RECORDED INFORMATION.
____________________

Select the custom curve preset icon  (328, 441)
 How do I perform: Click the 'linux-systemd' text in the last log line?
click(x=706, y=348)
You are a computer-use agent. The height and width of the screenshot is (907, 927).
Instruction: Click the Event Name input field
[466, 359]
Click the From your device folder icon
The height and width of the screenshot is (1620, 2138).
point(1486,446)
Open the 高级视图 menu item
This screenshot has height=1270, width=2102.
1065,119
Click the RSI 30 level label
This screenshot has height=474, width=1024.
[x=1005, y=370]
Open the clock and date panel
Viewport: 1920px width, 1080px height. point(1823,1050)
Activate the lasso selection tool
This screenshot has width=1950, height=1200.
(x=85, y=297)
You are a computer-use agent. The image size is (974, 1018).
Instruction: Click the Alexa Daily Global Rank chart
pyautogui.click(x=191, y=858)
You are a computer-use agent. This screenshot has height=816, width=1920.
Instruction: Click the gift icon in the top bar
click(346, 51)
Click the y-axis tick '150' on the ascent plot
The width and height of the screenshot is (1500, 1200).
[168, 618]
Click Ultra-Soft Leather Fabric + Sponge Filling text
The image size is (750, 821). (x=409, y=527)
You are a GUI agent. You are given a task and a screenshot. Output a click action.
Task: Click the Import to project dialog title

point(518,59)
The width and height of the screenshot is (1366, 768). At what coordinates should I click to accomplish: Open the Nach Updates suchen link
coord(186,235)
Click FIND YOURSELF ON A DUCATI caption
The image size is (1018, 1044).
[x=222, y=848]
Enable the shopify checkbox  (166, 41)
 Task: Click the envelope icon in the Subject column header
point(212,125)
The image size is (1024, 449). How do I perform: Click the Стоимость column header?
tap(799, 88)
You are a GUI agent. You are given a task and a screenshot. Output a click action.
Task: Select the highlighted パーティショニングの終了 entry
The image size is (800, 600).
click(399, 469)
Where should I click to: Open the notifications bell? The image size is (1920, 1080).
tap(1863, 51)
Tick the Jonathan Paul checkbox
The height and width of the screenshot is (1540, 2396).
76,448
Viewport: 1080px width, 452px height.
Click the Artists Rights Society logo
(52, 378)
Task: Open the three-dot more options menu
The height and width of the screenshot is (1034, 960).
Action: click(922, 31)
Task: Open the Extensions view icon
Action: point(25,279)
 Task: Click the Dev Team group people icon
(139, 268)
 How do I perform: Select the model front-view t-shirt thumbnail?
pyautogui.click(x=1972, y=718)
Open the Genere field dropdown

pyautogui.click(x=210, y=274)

____________________

Reproduce verbatim the items from the line containing "How do I perform: Select" through the end of the items, including both of those lines.

 How do I perform: Select the model front-view t-shirt thumbnail?
pyautogui.click(x=1972, y=718)
Open the Genere field dropdown

pyautogui.click(x=210, y=274)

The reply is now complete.